**SHORT EXERCISE 1**
Copy out the passage on PSD2 and open banking in full, word for word.

**PROVIDED PASSAGE**
>>>>

In Europe regulated Financial Service Providers (or Third Party Providers (TPPs) as they are defined in the regulation) can connect to PSD2 APIs from European banks using their EIDAS certificate. The majority of EU banks have implemented a registration process to for TPPs to connect to PSD2 services, a process which requires TPPs to go to developer portals, register and sign a form to make use of its APIs. ING implemented a different connection pattern which is less challenging as TPPs can automatically use PSD2 APIs using their EIDAS certificate and customer consent. No need for registration. Also this is automatically done for all countries in scope of PSD2 regulation and ING presence.
However, given that TPPs are a new segment to banks as the relationship is different (e.g. majority of TPPs are unknown to banks). While they make use of PSD2 APIs they still require servicing. Interestingly what we see in the market is that TPPs can become partners and possibly even clients as the relationship matures
In what ways can open banking enhance customer experience?

<<<<

**SHORT EXERCISE 2**
Rewrite the lines of the entries below as a numbered list, starting at the line containing "Task: Click the Create new button" and ending at the line containing "Action: coord(243,194)", with no blank lines.

**RECORDS**
>>>>

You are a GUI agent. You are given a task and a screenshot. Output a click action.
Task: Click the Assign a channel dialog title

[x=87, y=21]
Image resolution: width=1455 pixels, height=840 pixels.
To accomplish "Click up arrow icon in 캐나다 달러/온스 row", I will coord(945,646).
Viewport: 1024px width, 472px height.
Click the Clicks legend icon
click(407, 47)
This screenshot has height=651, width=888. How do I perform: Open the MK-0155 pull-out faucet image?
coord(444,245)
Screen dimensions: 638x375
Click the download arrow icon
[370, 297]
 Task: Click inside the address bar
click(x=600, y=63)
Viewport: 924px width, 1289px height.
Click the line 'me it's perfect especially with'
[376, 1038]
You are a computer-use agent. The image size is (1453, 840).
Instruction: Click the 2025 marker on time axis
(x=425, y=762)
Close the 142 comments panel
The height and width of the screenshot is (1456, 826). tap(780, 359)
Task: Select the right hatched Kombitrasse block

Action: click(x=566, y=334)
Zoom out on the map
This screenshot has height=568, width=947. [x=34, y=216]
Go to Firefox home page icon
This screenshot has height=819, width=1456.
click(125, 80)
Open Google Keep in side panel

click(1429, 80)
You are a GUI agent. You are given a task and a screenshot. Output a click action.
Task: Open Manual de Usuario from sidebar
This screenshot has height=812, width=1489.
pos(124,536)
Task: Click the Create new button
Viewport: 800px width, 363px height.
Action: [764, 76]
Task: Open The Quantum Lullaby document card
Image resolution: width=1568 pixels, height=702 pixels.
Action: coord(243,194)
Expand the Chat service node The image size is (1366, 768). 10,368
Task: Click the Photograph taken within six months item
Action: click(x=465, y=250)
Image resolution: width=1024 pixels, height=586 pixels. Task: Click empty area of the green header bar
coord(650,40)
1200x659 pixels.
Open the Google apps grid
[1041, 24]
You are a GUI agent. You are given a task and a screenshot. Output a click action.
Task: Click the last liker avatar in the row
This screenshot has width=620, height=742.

<<<<

**REPLY 1**
In Europe regulated Financial Service Providers (or Third Party Providers (TPPs) as they are defined in the regulation) can connect to PSD2 APIs from European banks using their EIDAS certificate. The majority of EU banks have implemented a registration process to for TPPs to connect to PSD2 services, a process which requires TPPs to go to developer portals, register and sign a form to make use of its APIs. ING implemented a different connection pattern which is less challenging as TPPs can automatically use PSD2 APIs using their EIDAS certificate and customer consent. No need for registration. Also this is automatically done for all countries in scope of PSD2 regulation and ING presence.
However, given that TPPs are a new segment to banks as the relationship is different (e.g. majority of TPPs are unknown to banks). While they make use of PSD2 APIs they still require servicing. Interestingly what we see in the market is that TPPs can become partners and possibly even clients as the relationship matures
In what ways can open banking enhance customer experience?

**REPLY 2**
1. Task: Click the Create new button
2. Viewport: 800px width, 363px height.
3. Action: [764, 76]
4. Task: Open The Quantum Lullaby document card
5. Image resolution: width=1568 pixels, height=702 pixels.
6. Action: coord(243,194)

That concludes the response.